• **GIVEN EXERCISE A**:
Using the forum thread below, decide whether each statement agrees with it. Answer yes or no for each, and quote the words from the thread that decide it.
(i) The poster was dropped from the Big Brother program after two years.
(ii) The new weapons policy was set at the national level.
(iii) For 50 years, the program let the Big, the Little and the parents decide whether the "little" could shoot bows, slingshots or firearms.
• **GIVEN EXERCISE B**:
Reproduce the part of the forum thread below from "## lowandslow (Nov" to "hugging sissys there.".
• **GIVEN EXERCISE C**:
Answer these questions using the forum thread below:
(i) Which forum did the first poster come from?
(ii) On what date did alleyyooper post?
(iii) According to alleyyooper, where have ads for big brothers and sisters been running?

• **ARTICLE**:
# # # # # # #

# Big Brothers discriminates against Hunters/sportsmen



## lowandslow (Aug 31, 2013)

I thought I'd drop in from the Rec climber forum to vent. I was dropped from the Big brother program after 2 years. They changed the rules and now have a no tolerance policy on weapons. For 50 years they allowed the Big, Little and parents to decide if the "little" could shoot bows, slingshots or firearms. Now our local branch has deemed sportsmen to be unfit mentors, even outlawing knives and blades (sawblades?) Apparently it's a local decision. If you guys get time and feel like supporting our sport, give them a POLITE call 319 235 9397, I'd sure appreciate it, Thanks


----------



## lowandslow (Sep 12, 2013)

lowandslow said:


> I thought I'd drop in from the Rec climber forum to vent. I was dropped from the Big brother program after 2 years. They changed the rules and now have a no tolerance policy on weapons. For 50 years they allowed the Big, Little and parents to decide if the "little" could shoot bows, slingshots or firearms. Now our local branch has deemed sportsmen to be unfit mentors, even outlawing knives and blades (sawblades?) Apparently it's a local decision. If you guys get time and feel like supporting our sport, give them a POLITE call 319 235 9397, I'd sure appreciate it, Thanks



Oh man, That's terrible!, I'll sure call them : )


----------



## lowandslow (Nov 8, 2013)

me too!


----------



## alleyyooper (Nov 9, 2013)

In this area they have been running adds on TV wanting big brothers and sisters. Must be a big group of tree hugging sissys there.

# # # # # # #

• **MATERIAL PROVIDED**:
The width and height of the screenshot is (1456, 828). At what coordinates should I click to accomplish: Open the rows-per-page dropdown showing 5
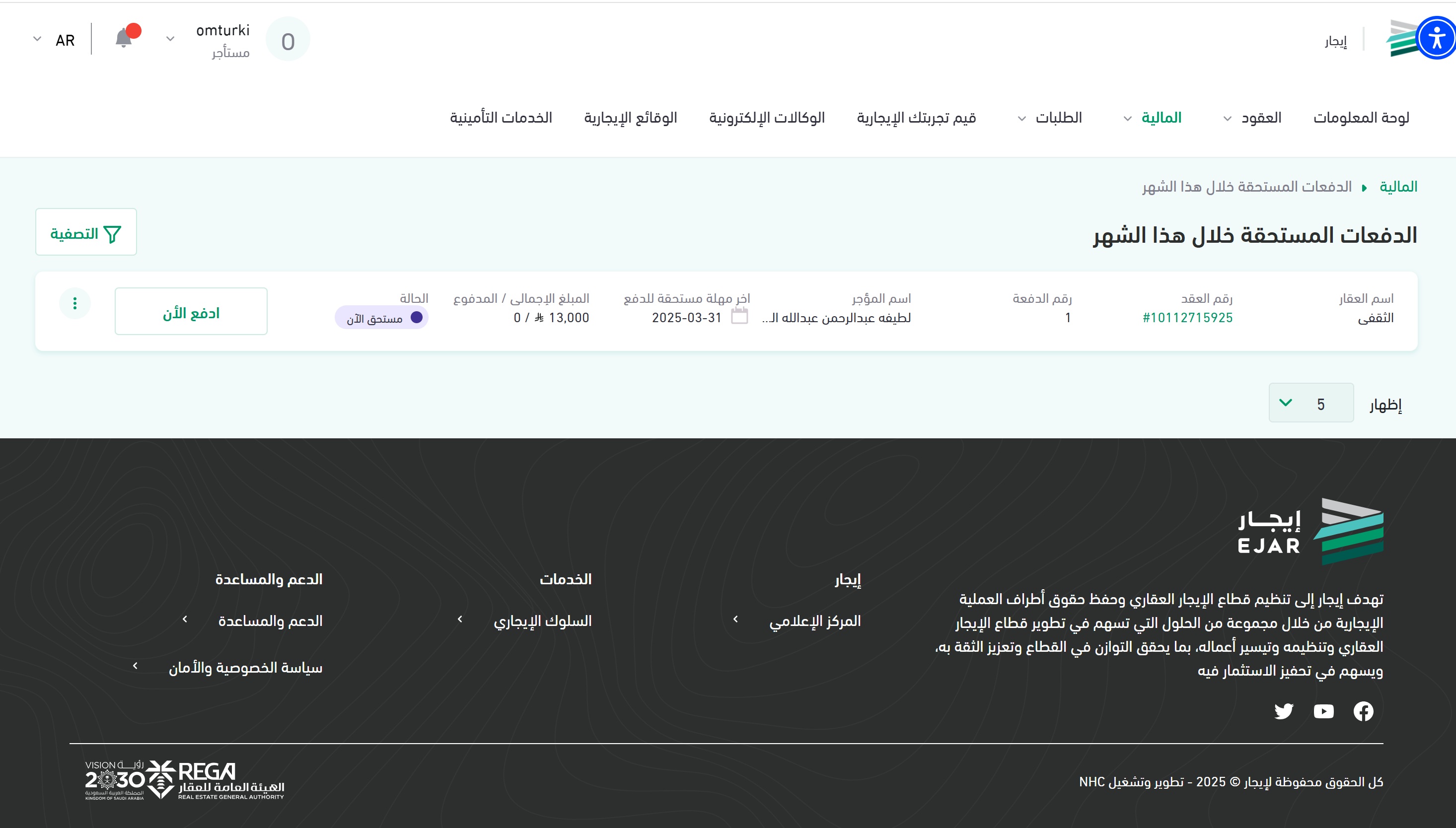pyautogui.click(x=1310, y=403)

# # # # # # #

• **COMPLETE OUTPUT A**:
(i) Yes: "I was dropped from the Big brother program after 2 years."
(ii) No: "Apparently it's a local decision."
(iii) Yes: "For 50 years they allowed the Big, Little and parents to decide if the "little" could shoot bows, slingshots or firearms."

• **COMPLETE OUTPUT B**:
## lowandslow (Nov 8, 2013)

me too!


----------



## alleyyooper (Nov 9, 2013)

In this area they have been running adds on TV wanting big brothers and sisters. Must be a big group of tree hugging sissys there.

• **COMPLETE OUTPUT C**:
(i) The Rec climber forum
(ii) Nov 9, 2013
(iii) On TV